Si le succès a été au rendez-vous, c’est que le show produit par Endemol et Shake Shake Shake a tenu ses promesses en terme de qualité. Les dix drag queens choisies par la production ont assuré le show avec des performances souvent inoubliables, des tenues qui ont fait honneur à notre réputation de pays de la mode et de nombreux moments d’émotion. On se souvient surtout de cet incroyable lipsync entre Lolita Banana et La Grosse Bertha dans Corps de Yseult. La première, se sentant rejetée par les autres candidats, s’est complètement rasée les cheveux sur scène, avant que son compatriote ne vienne la prendre dans ses bras.

Et maintenant ?

En attendant que de nouvelles drag queens prennent le relais, les dix candidates prévoient de capitaliser sur leur notoriété après le show. L’ensemble du casting, accompagné de l’animatrice Nicky Doll, part à la rentrée pour une tournée en France et en Belgique intitulée Drag Race France live. Elle débutera par trois spectacles au Casino de Paris. Chacun poursuivra ensuite sa carrière séparément. Paloma rejoindra la 5e saison de la série Balthazar sur TF1. La Grande Dame, habituée des défilés de mode, aimerait avoir une chronique radio ou faire de la télévision. “Nous avons hâte de faire Fort Boyard avec Soa et Paloma”, plaisante-t-il. Soa de Muse, que l’on retrouve dès la rentrée dans son cabaret du 18e arrondissement de Paris, espère pouvoir se produire en France et à l’étranger. Le reste de la communauté drag française peut-elle bénéficier de la dynamique Drag Race ? Depuis quelques années, les scènes de drag se développent un peu partout en France, à Bordeaux, Nice, etc. Cependant, pendant le spectacle, les concurrents ont mentionné à plusieurs reprises les difficultés qu’ils avaient à vivre de leur art. Paloma veut croire que les choses iront mieux. “J’espère que les organisateurs des soirées, ceux qui embauchent des drag queens nous considéreront comme des travailleurs à temps partiel, comme des artistes et nous paieront correctement. Mais ça ne va pas être aussi simple. Et il ajoute : « Il faut penser aux conflits locaux. Drag Race c’est très bien, mais c’est une vision très particulière du drag, c’est une compétition et le drag c’est bien d’autres choses, il y a des milliers d’autres aspects. » Lors d’interviews, plusieurs concurrents de Drag Race France ont insisté sur leur volonté de ne pas trop tirer la couverture. “Je pense que ça va vraiment changer le quotidien des dragueurs”, assure La Grande Dame. Nous étions vraiment au début d’une percée pour beaucoup de gens. Nous serons très bien entretenues, très bien payées, mais notre grande crainte est que les autres filles ne soient pas revalorisées à leur juste valeur. J’ai l’impression que nous avons été assez combatifs à propos de tout cela, et nous avons clairement indiqué que nous voulions changer les choses pour tout le monde, pas seulement pour nous. »

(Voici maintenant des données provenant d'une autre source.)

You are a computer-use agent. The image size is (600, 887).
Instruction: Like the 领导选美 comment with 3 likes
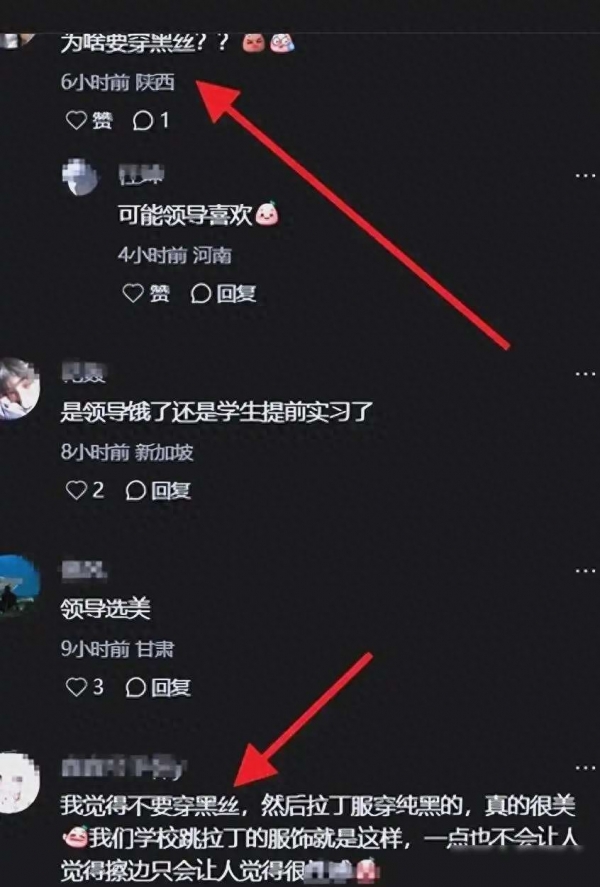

La traînée de la “révolution”.

Au-delà de la scène drag, les drag queens peuvent-elles changer la société ? Lors du dernier épisode, le directeur artistique de Balmain Olivier Rousteing, qui était juge invité, a notamment confié à Soa de Muse et aux autres reines qu’il s’agissait d’une “révolution” pour la France. L’une des forces de cette distribution était sa diversité, tant artistique qu’identitaire. Un message de visibilité à destination du grand public, mais aussi de la communauté drag. Aux drag queens non blanches qui auraient du mal à s’affirmer, Soa lâche : « Tu as ta place et si on te dit que tu n’as pas ta place, tu déchires tout et tu t’affirmes. » D’ailleurs, la drag queen dont les parents sont martiniquais, note par exemple qu’ « en Martinique ça bouge déjà ! On ne sait pas pourquoi on n’est pas là, mais il y a beaucoup de gens queer, il y a beaucoup d’artistes. Mon rêve sera d’y aller, avec d’autres personnes avec qui je travaille déjà. La révolution de la traction vient de commencer.